◆ **Source excerpt**:
* BEGIN *
PDF To TIFF Maximum Timeout Seconds

This is the maximum number of seconds that the channel will allow the external console process that converts PDF documents into TIFF documents to run before shutting it down. This timeout value is very specific to the size of the jobs being run on the channel and the speed of the workstation that this application program is being executed on.

Testing Timeouts – PDF To TIFF

If you place a valid file in the input folder for this channel and then press the "Test" button on this properties tab, the console application will attempt to perform the specified conversion within the specified timeout period. This dialog tab provides a way for you to determine a valid timeout setting by simply testing the time it takes to process a set of representative documents. You can temporarily enable or disable the console output of the external processes while you are testing to determine a good value for the process time out.

Show Console

This is a temporary way to view or not view the console window while you are testing timeouts. These settings obtain their initial values from the console settings in the work tab, but can be changed at will with out affecting the real console setting values.

PDF To TEXT Maximum Timeout Seconds

This is the maximum number of seconds that the channel will allow the external console process that converts PDF documents into TEXT documents to run before shutting it down. This timeout value is very specific to the size of the jobs being run on the channel and the speed of the workstation that this application program is being executed on.

Testing Timeouts – PDF To TEXT

If you place a valid file in the input folder for this channel and then press the "Test" button on this properties tab, the console application will attempt to perform the specified conversion within the specified timeout period. This dialog tab provides a way for you to determine a valid timeout setting by simply testing the time it takes to process a set of representative documents. You can temporarily enable or disable the console output of the external processes while you are testing to determine a good value for the process time out.

Login Tab

DSN

This is the name of a system DSN, or Data Source Name, that the current channel will use to establish the connection to the database. Use the ODBC control panel in administrative tools to setup a Data Source Name.

User

This is the name of a an OptiDoc™ user account that the current channel will use when it establishes a connection to the database. All OptiDoc™ user permissions are acquired from the user permissions and collection combination for the specified user account.

Pwd

This is the password for the specified OptiDoc™ user account.

Collection

Once the login has completed, the collection dropdown list is filled in, and the current collection is selected from the dropdown list. Choose a collection from this list to tell the channel the name of the collection that the channel will be working with.

Login and select collection

Click on this button to test the DSN, user name, and password that you have just entered into the login tab of the properties dialog. This action may take a few minutes to complete, depending on how many collections and permissions the chosen OptiDoc has.
* END *
◆ **The tasks**:
1/ In the OptiDoc channel settings documentation above, translate this sentence into Spanish: "Choose a collection from this list to tell the channel the name of the collection that the channel will be working with."
2/ Carry on the OptiDoc channel settings documentation above, starting after its final sentence.

◆ **Given data**:
* BEGIN *
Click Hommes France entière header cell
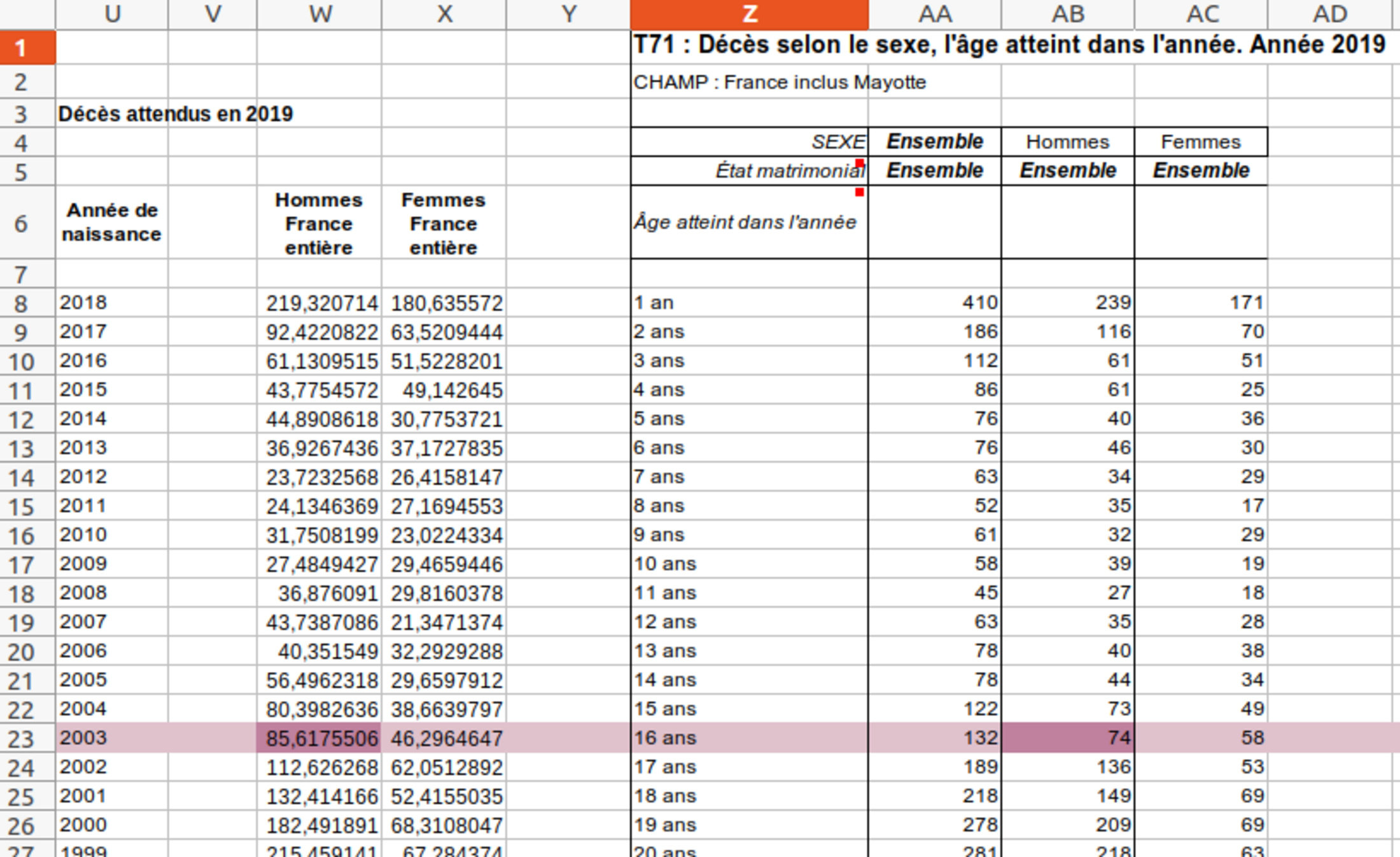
* END *
◆ **Task results**:
1/ Elija una colección de esta lista para indicarle al canal el nombre de la colección con la que el canal trabajará.

2/
ODBC Timeout

This is the maximum amount of time in seconds that any particular SQL transaction is allowed to take. If any SQL transaction takes more time than this specified amount, then an ODBC timeout error will occur and the connection will be rejected. The default time out value is 15 seconds.

Creator ID

This is a marker value that is inserted into the main database table that associates a particular application, or a particular workstation and application with an identification number. This ID is used with every record that is inserted with this application, and can be unique to each channel. This feature can be used to identify which application has created a particular record, or which workstation, or which channel. The default ID for any channel in this application is 2005.

Parser Tab

Template

The text parser interpreter has to do with obtaining text fields in a document. The parser interpreter has the ability to locate text document fields by absolute positions, or by highly flexible rules. All of these details are stored inside a single binary file. This binary file is referred to as a parser template file. The drop down menu shows a directory of all available template files that exist inside of the "Parse Templates" folder. This folder exists inside of the application folder. All licensed versions of this software can import parse templates. In "editors enabled" versions of this software, parse templates can be created and edited.

The parse template file contains the set of rules that are fed into the parse language interpreter to determine what database field shall be filled in with what values of text. The input text are usually derived from the input mainframe pages. Use this dropdown menu to choose the parse template that you wish to assign to the channel. Please note that none of the controls in this pane will be available for use, unless a template has been chosen.

To create a new parse template, first choose the name "NEW TEMPLATE" from the dropdown list. This action will bring up a dialog box that will ask you for the name of the new parse template. This name can be any descriptive name that you desire. Once you have given your parse template a new name, the parse template editor will open up and expand to take over the entire screen. If you want to edit an existing parse template, first choose the name of the parse template from the drop down and then click on the "Edit…" button that is located immediately to the left of the "Import…" button. This action will bring up the parse template editor. If you do not have the "editors enabled" version of the software, then you can only import parse files into the system. You must have the "editors enabled" version in order to create or edit parse files. You can install parse files by simply copying parse files into the "Parse Template" folder. You can remove parse files by simply deleting parse files from the "Parse Templates" folder.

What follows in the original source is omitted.